Şimdiye kadar onlarca merkezde milyonlarca kişinin katıldığı Newroz Bayramı kutlamaları bugün Türkiye’nin batısında gerçekleştiriliyor. İstanbul, Adana, Antalya, Antep, Konya, Aydın, Bursa, Denizli, Ankara, Çanakkale, Balıkesir, Eskişehir, Hopa, Malatya, Elbistan, İskenderun, Tekirdağ, Datça ve Kovancılar dahil olmak üzere 19 ayrı merkezde Newroz kutlanıyor. Bugün yapılan kutlamalara yüz binlerce insan katıldı. Türkiye’nin batısında kutlanan Newroz kutlamaları Kürt hareketiyle, Türkiye’nin devrimci dinamiklerini, sendikaları, demokrasi güçlerini bir araya getirdi ve ortak mücadele vurgusu ön plana çıktı.

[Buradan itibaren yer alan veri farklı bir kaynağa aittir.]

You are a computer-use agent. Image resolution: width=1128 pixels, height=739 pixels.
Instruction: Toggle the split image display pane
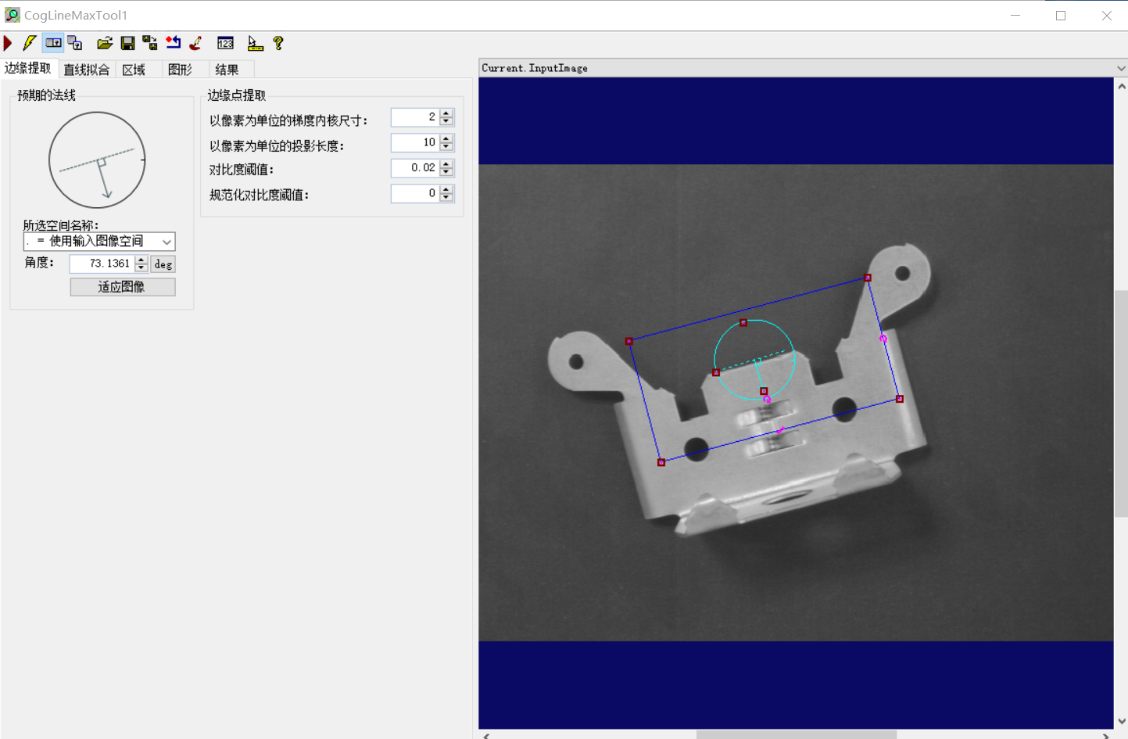[53, 43]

Yüz binlerce insanın katıldığı İstanbul Newrozunda HDK Eşsözcüsü Ali Kenanoğlu, TJA Aktivisti Gültan Kışanak, İstanbul Milletvekilimiz Kezban Konukçu ve Eş Genel Başkanımız Tuncer Bakırhan konuştu. Yapılan konuşmalarda 27 Şubat Barış ve Demokratik Toplum Çağrısı'na destek verilirken İmamoğlu ve İBB’ye yapılan operasyona tepki gösterildi. Bakırhan, şunları söyledi:
Newroza te pîroz be Birêz Ocalan
Merhaba Stenbol, merhaba bajarê qedim, silav dayikên bi rûmet, ciwanên hêja, zarokên delal. Hûn bi xêr hatin rêhevalên Mazlûman, Zekiyeyan, Rahşanan, Ronahiyan. Ez we hemûyan silav dikim, Newroza we pîroz be. Newroza gelan pîroz be, Newroza gelê Kurd pîroz be. Dema em çûn serdana Birêz Ocalan, Birêz Ocalan ji qada Newroza Stenbolê re silavên xwe şand. Birêz Ocalan Newroza we pîroz dike. Em jî ji qada Newrozê hezar caran ji Birêz Ocalan re silavên xwe dişînin. Newroza Ocalan pîroz dikin. Newroza te pîroz be Birêz Ocalan. Ev Newroz bila bibe Newroza aştiyê û azadiyê. Li hemberî zilmkar û dehaqan em serê xwe natewînin. Em ê rûmeta gelê xwe heya dawiyê biparêzin. Serkeftin ya me ya gelan e. Cardin dîsa newroza we hemûyan pîroz dikim. Newroz pîroz be.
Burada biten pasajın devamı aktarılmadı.